====== TEXTE ======

Critique historique du rituel Gardnérien par Adama

Critique historique du rituel Gardnérien par Adama

 

Dans le domaine des religions, l'Université a crée le domaine de la critique historique, permettant de mieux comprendre, de mieux cerner des contextes, et d'apporter des éléments de recherches nouveaux et des réflexions. Ce domaine s'applique à tous les textes sacrés ou rituels des différentes religions, et il serait intéressant d'appliquer cette méthodologie à la Wicca, afin de mieux en comprendre les héritages et les influences.

 

Le rituel Gardnérien est à ce titre très intéressant, et nous pouvons d'ores et déjà y déceler plusieurs influences, qui ont font un rituel syncrétique, mais qui garde sa propre cohésion dans une remarquable construction logique.

 

Le rituel est du à Gérard Gardner, qui comme nous le savons de nos jours, s'est largement inspiré de différentes traditions, dont certaines n'ont paradoxalement rien à voir avec la Magie ou la Sorcellerie, et qui dans le cadre « Gardnérien » trouvent une place originale, dans un contexte qui se veut « magique et archaïque » au sens de première religion. La critique historique de ce rituel permets de dire que c'est une composition moderne, mais qui se veut inspirée par son créateur par le passé, dans la vision qu'il en retira du travail ethnologique et anthropologique de Margaret Murray. Cette dernière étant avant tout une grande égyptologue, qui avait participée à l'étude de momies et d'artefacts égyptiens.

====== BLOC DE DONNÉES ======

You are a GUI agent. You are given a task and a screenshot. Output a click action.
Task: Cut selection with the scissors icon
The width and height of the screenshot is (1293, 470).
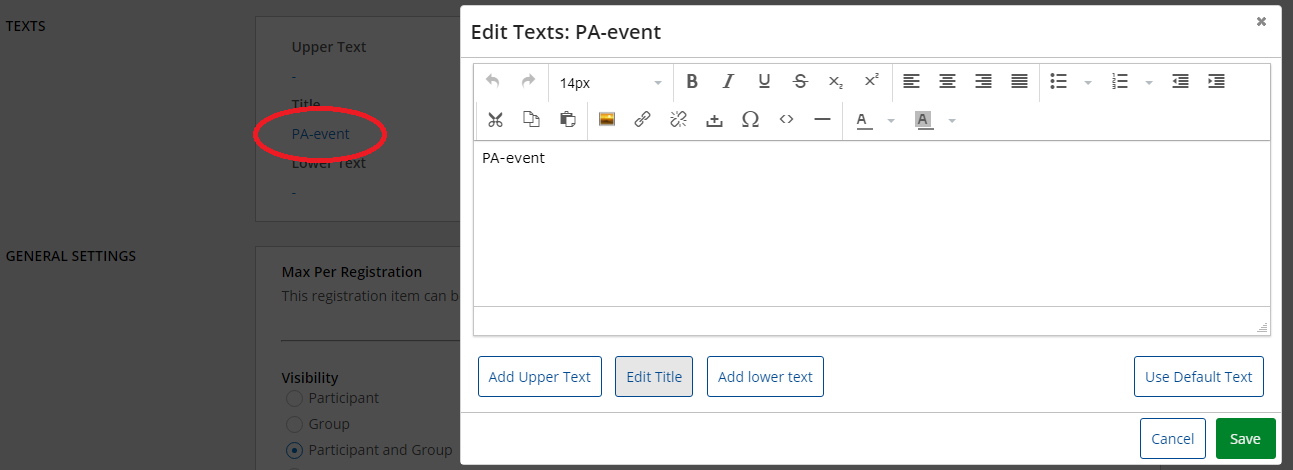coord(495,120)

======

### SÉRIE D'EXERCICES
**A)** Dans le texte sur le rituel gardnérien, quelle discipline Margaret Murray pratiquait-elle avant tout ?
**B)** Poursuivez le texte sur le rituel gardnérien à partir de sa dernière phrase, s'il vous plaît.

### RÉPONSES AUX EXERCICES
**A)** Elle était avant tout une grande égyptologue.

**B)**
 

Examinons sans plus tarder les strates provenant de différentes traditions, qui sont visibles dans le rituel Gardnérien.

 

L'influence mystique chrétienne et catholique :

 

Oui aussi surprenant que cela puisse paraître, nous pouvons déceler une influence de certaines pratiques en usage dans la mystique chrétienne et nous le verrons catholique :

 

 

Un calice plein de vin : est une influence du rite de l'Eucharistie dans l'Eglise catholique. Gardner y verra bien sur la représentation du Saint Graal, la Sainte Coupe étant à l'origine dans l'Eglise catholique l'image emblématique du calice de l'Eucharistie. Mais en replaçant ce calice dans l'influence du Saint Graal, Gardner va privilégier l'hypothèse de l'origine celte du Graal, et pourra donc l'ajouter au rituel qui porte son nom. A noter que l'usage d'un calice rempli de vin était également employé au XVIII e s. par des prêtres catholiques déviants qui pratiquaient dans le secret les célèbres messes noires, qui étaient un simulacre d'une Messe, il s'agissait alors de la communion avec Satan et ses légions, qu'avec Dieu. Mais il semble que Gardner se soit plutôt inspiré du Graal en effet, dont il connaissait bien les légendes, bien qu'il devait forcément connaître les traditions des anciens prêtres dévoyés.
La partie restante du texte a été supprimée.